La Vraie Loi : Ce Que le Code Pénal Espagnol Dit Réellement sur le Cannabis
« Le cannabis est légal en Espagne » est la phrase la plus répétée, et la plus trompeuse, sur le droit espagnol des stupéfiants. Ce n’est pas légal. Ce n’est pas non plus simplement illégal comme cela l’est, par exemple, dans la majeure partie des États-Unis. La position réelle est plus étroite et plus spécifique que l’une ou l’autre de ces affirmations, et la comprendre compte si vous êtes membre — ou envisagez de le devenir — d’un club social de cannabis à Alicante.
Ce que punit le Code pénal
L’article 368 du Code pénal espagnol criminalise la culture, la production ou le trafic de drogues, et — c’est la partie qui compte le plus pour les CSC — le fait de « promouvoir, favoriser ou faciliter » leur consommation illégale par d’autres personnes. Lisez attentivement : le délit est défini autour des autres personnes. Nulle part l’article 368, ni aucun autre article du Code pénal, ne criminalise le fait de posséder ou de consommer une drogue soi-même, en privé, pour son propre usage.
Ce n’est pas un oubli. Les tribunaux espagnols ont établi il y a des décennies que la consommation personnelle échappe à la conduite que le législateur voulait punir. Vous ne pouvez pas être poursuivi pénalement, en vertu du Code pénal, simplement pour avoir consommé du cannabis en privé.
Ce qui est puni — administrativement, pas pénalement
Rien de tout cela ne signifie que consommer ou transporter du cannabis n’a aucune conséquence.
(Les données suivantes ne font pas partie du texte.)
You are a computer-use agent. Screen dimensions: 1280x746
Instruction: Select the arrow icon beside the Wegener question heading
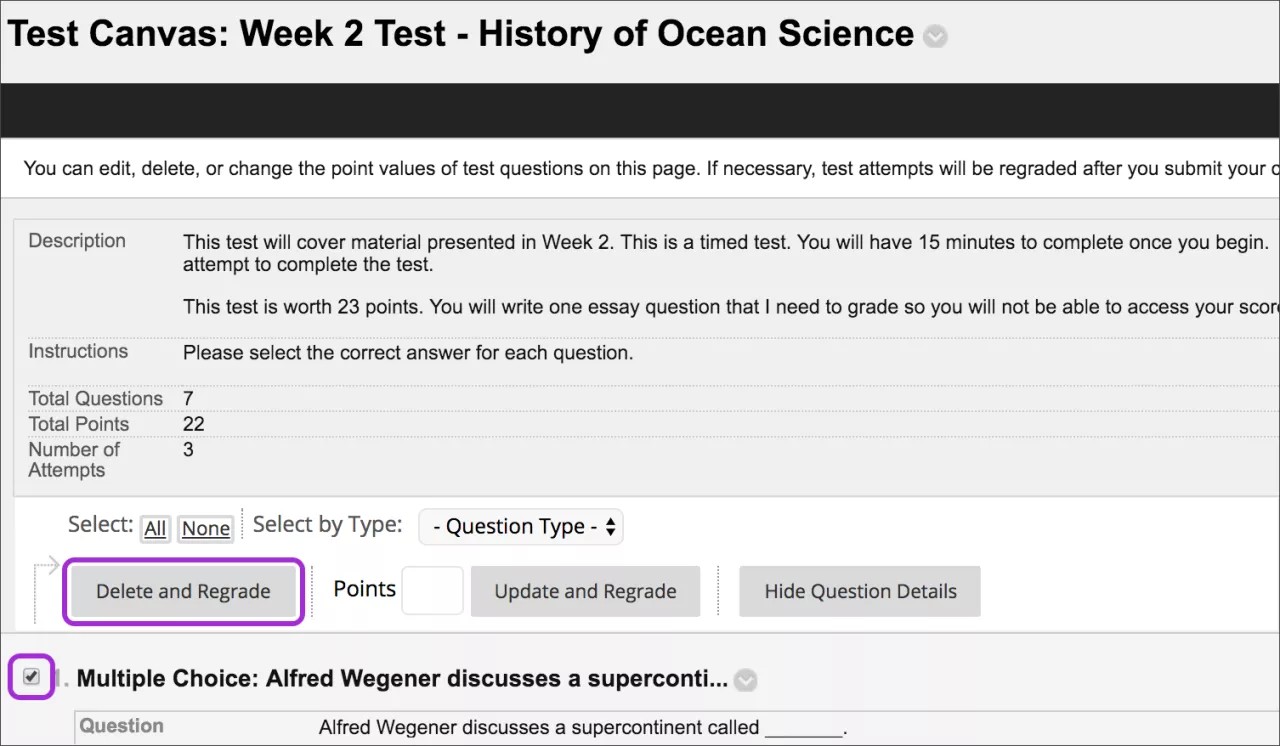745,680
La Ley Orgánica 4/2015 de Protección de la Seguridad Ciudadana — communément appelée « Ley Mordaza » — fait de la consommation ou de la possession de drogues en public une infraction administrative, pas un délit. Cela ne produit pas de casier judiciaire. Cela produit une amende, et les amendes ne sont pas petites : selon les circonstances, elles vont d’environ 601 € jusqu’à 30 000 € pour les cas les plus graves (la proximité d’écoles, la présence de mineurs et des facteurs aggravants similaires poussent vers l’extrémité supérieure). C’est la raison pratique pour laquelle les clubs comptent : consommer à l’intérieur d’une association privée de membres, plutôt que dans la rue, est ce qui maintient un membre du côté administratif de la ligne plutôt que de risquer une amende pour consommation publique.
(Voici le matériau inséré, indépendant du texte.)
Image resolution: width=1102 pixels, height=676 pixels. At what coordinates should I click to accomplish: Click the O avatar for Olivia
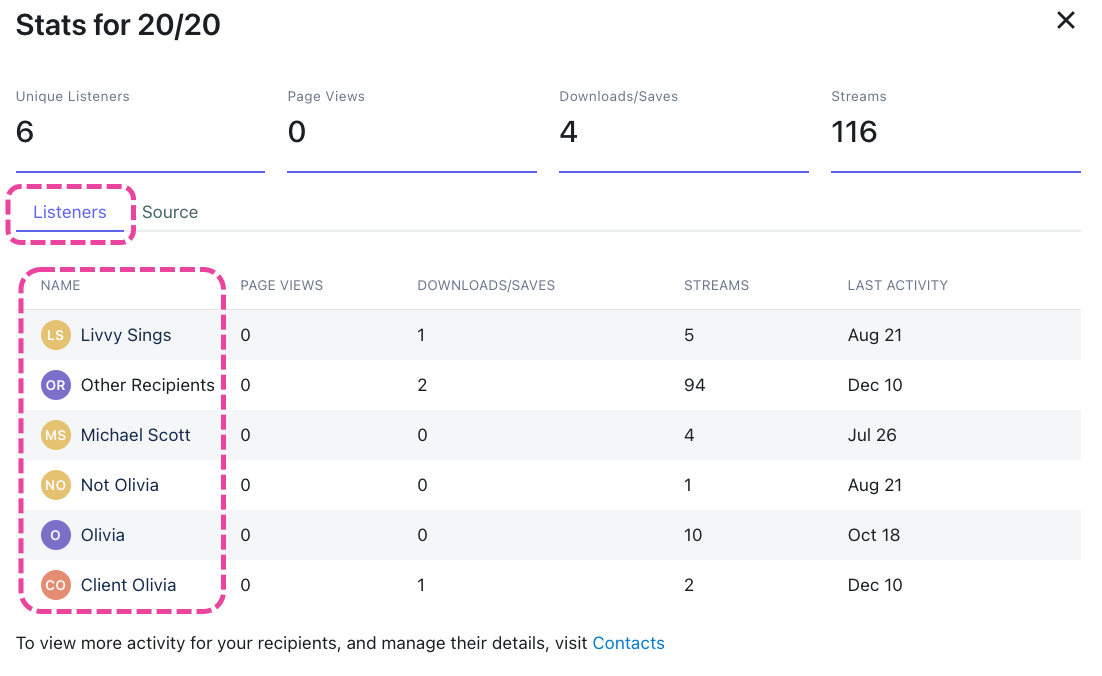click(56, 535)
Où se situent la culture et les clubs
Cultiver du cannabis est là où les choses dépendent réellement de la jurisprudence plutôt que d’une loi écrite — voir notre historique complet de comment cette jurisprudence s’est développée. La version courte : les tribunaux ont constamment jugé qu’un groupe petit, fermé et connu de consommateurs adultes mettant en commun des ressources pour cultiver et partager du cannabis exclusivement entre eux — sans jamais vendre au public, sans jamais élargir l’adhésion de manière indiscriminée — relève de la doctrine du consumo compartido (consommation partagée) et échappe à la définition du trafic de l’article 368. Cette doctrine est tout le fondement juridique sur lequel opèrent les clubs sociaux de cannabis. Ce n’est pas une licence. Ce n’est pas une loi. C’est de l’interprétation judiciaire, et elle a de vraies limites — la Cour suprême espagnole a tracé explicitement l’une de ces limites dans l’arrêt Ebers, lorsque l’adhésion d’une association était devenue si grande et si ouverte qu’elle fonctionnait comme une vente au détail commerciale plutôt qu’un cercle privé de consommateurs.
La distinction qui compte réellement
Si vous ne retenez qu’une chose du droit espagnol du cannabis, que ce soit celle-ci : la ligne juridique n’est pas tracée entre « cannabis » et « pas de cannabis ». Elle est tracée entre une conduite privée, fermée et d’usage personnel et une conduite qui facilite l’usage par un public ouvert et indéfini. Consommation personnelle : pas un délit. Consommation publique : une amende administrative. Consommation partagée authentique au sein d’une association privée fermée : protégée par la doctrine jurisprudentielle, pas par une loi écrite. Vendre à quiconque entre par la porte, quel que soit l’écriteau qui y est accroché : trafic selon l’article 368, un véritable délit pénal.
Cette dernière distinction est exactement ce qui sépare un club légitimement géré d’un club risqué — voir notre guide sur comment reconnaître un club social de cannabis fiable pour voir à quoi cela ressemble en pratique.
Cet article est une information juridique générale basée sur le Code pénal espagnol et la Ley de Seguridad Ciudadana en vigueur en 2026. Ce n’est pas un conseil juridique pour votre situation spécifique. Si vous êtes confronté à une question juridique ou une procédure réelle, consultez un abogado penalista agréé en Espagne.